Reversed. Under O.C.G.A. §19-7-3.1, a person may petition for standing as an equitable caregiver, and for rights relating to the child, including custody. Subsection (i) of the code section, however, provides that an equitable caregiver action is not authorized when the Division of Family and Children Services (DFCS) “has an open child welfare and youth services case involving such child or his or her parent” (emphasis added). In the instant case, there was no open DFCS case involving the children at issue. McDonald, however, was the subject of an open DFCS investigation involving other children. Thus, in accordance with O.C.G.A. §19-7-3.1(i), even though the children in the instant case were not the subject of the open DFCS investigation, McDonald was, so the trial court should have dismissed Reyes’ petition.

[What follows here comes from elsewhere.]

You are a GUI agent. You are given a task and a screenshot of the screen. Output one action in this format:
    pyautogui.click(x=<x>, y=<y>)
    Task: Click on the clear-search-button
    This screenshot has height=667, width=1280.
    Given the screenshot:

For background and recent appellate opinions regarding the Equitable Caregiver Statute, click here.
Related Family Law Cases Released in August 2022:
Termination of Parental Rights // Motion for New Trial
In the Interest of J.D.H., Jr., a child, Case No. A22A0871, Georgia Court of Appeals, August 9, 2022.
Father was entitled to a hearing on his motion for new trial challenging subject matter jurisdiction and the sufficiency of the evidence supporting the termination of his parental rights. A motion for new trial was the proper means for Father to seek re-examination of the issues, and he had a statutory and constitutional right to a hearing on the motion. Thus, since Father expressly requested a hearing, and never waived his right to one, the Court of Appeals reversed the trial court’s denial of his motion for new trial, and remanded the case so that a hearing can be held.

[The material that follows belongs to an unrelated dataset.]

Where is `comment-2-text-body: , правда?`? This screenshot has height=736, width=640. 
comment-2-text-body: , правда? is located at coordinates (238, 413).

In the Interest of K.P., a child, Case No. A22A0921, Georgia Court of Appeals, August 9, 2022.
The Department of Family and Children Services (DFCS) moved to vacate a preliminary protective order since the issues in its dependency complaint were resolved. The trial court denied the motion, holding that the issue was moot since the case was closed. The issue of preliminary protective order, however, was not moot since Mother could still suffer collateral consequences from the order, such as damage to her reputation as a nurse, or use of the order as evidence in subsequent custody or criminal actions against her. Thus, the juvenile court’s order is reversed and the case is remanded with direction to consider DFCS’s motion.
Vaughn v. Vaughn, Case No. A22A0621, Georgia Court of Appeals, August 29, 2022.
A trial court is vested with wide discretion in contempt actions to interpret and clarify its own orders. However, the court should only construe the underlying order as written, and not revise it so as to amount to a modification. Furthermore, the trial court cannot attempt to solve problems by supplying additional terms or provisions that were omitted from the original settlement agreement. The question on appeal is “whether the clarification is reasonable or whether it is so contrary to the apparent intention of the original order as to amount to a modification.” Finally, the ex-husband cannot claim on appeal that the trial court erred in awarding the ex-wife money for repairs to the marital home, since he invited any possible error himself by conceding that he may owe the money to her.